**DESCRIPTION OF THE TASK**
List each line in the entries below that contains the word "width", copying every such line in full.
***** RECORDS TO USE *****
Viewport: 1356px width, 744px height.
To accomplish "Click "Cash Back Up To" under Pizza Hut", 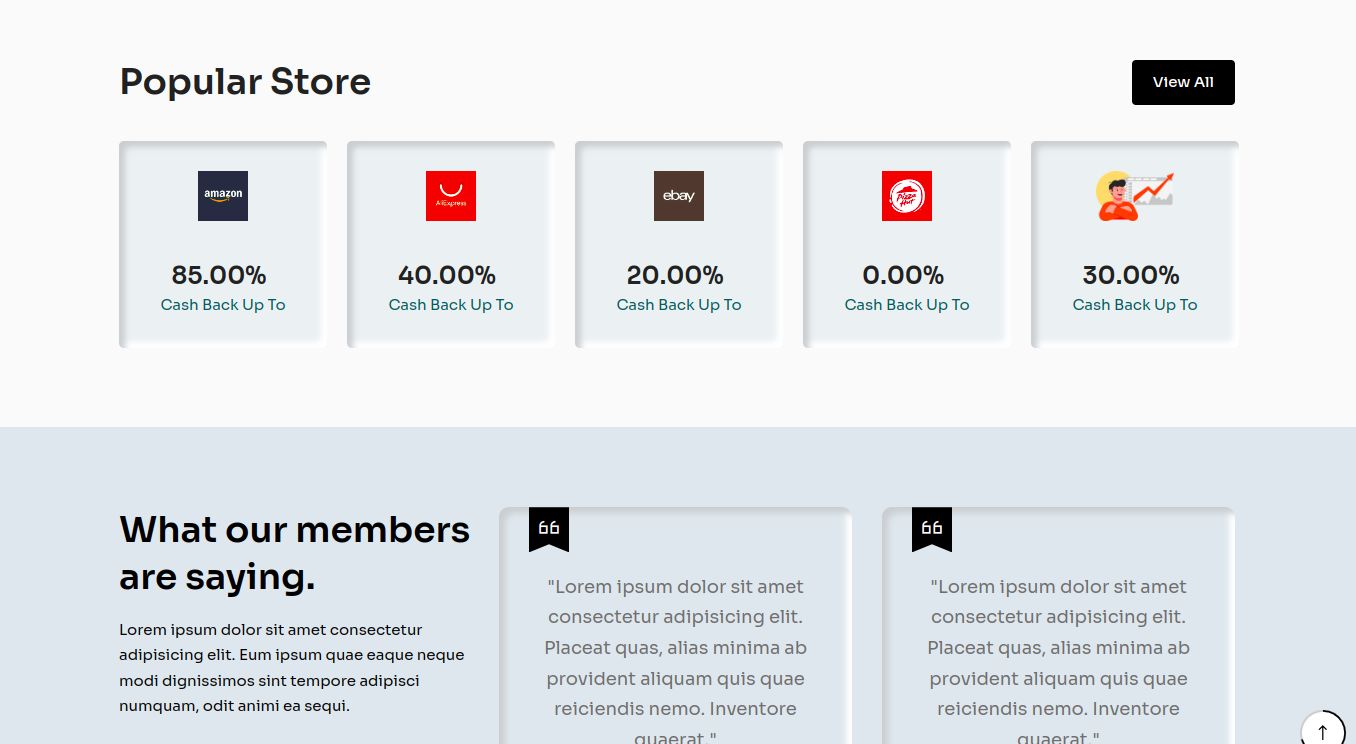I will 907,305.
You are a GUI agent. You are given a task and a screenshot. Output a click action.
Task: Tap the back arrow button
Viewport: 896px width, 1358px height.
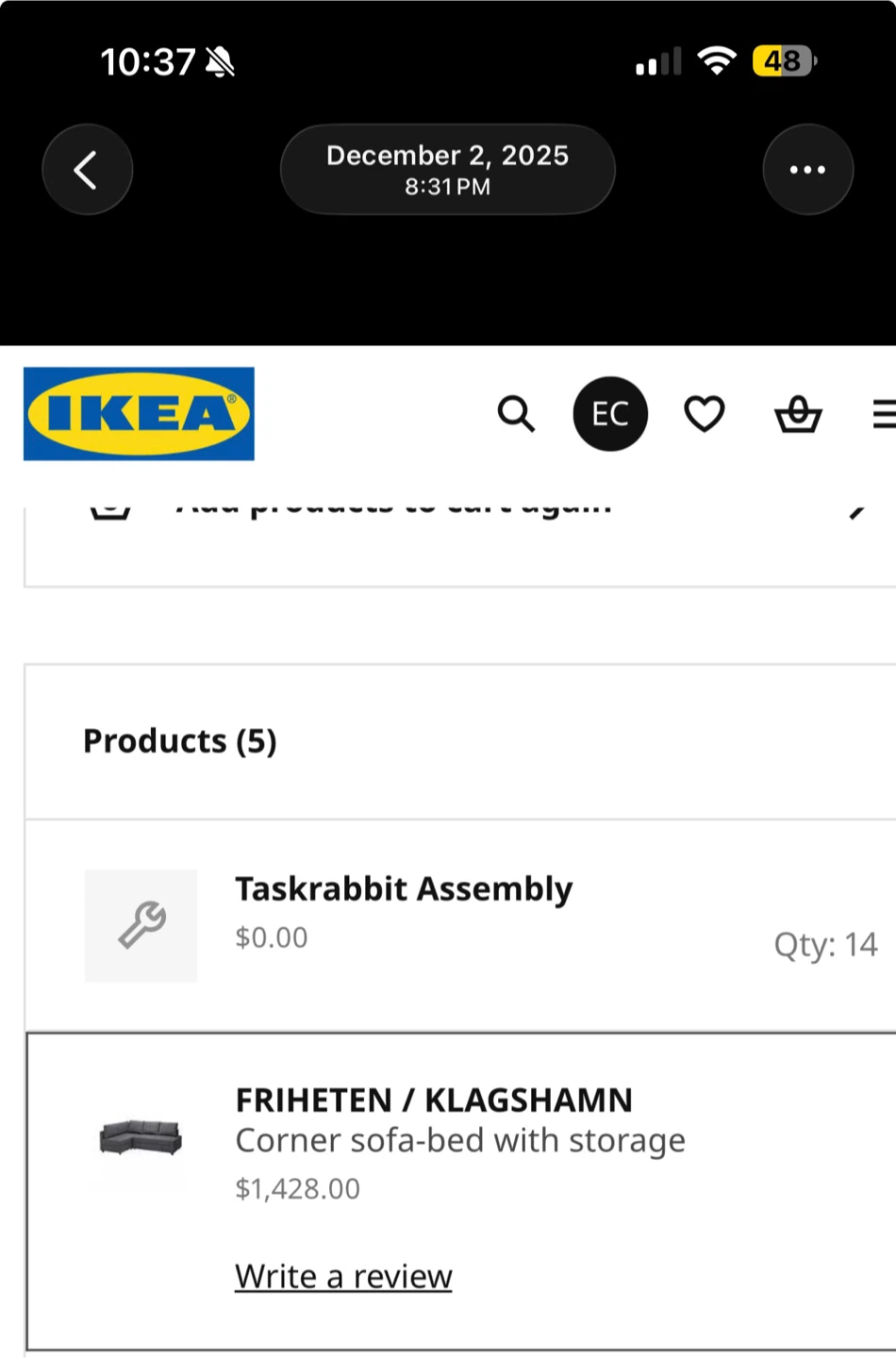pos(87,170)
*****
**FINISHED EXERCISE**
Viewport: 1356px width, 744px height.
Viewport: 896px width, 1358px height.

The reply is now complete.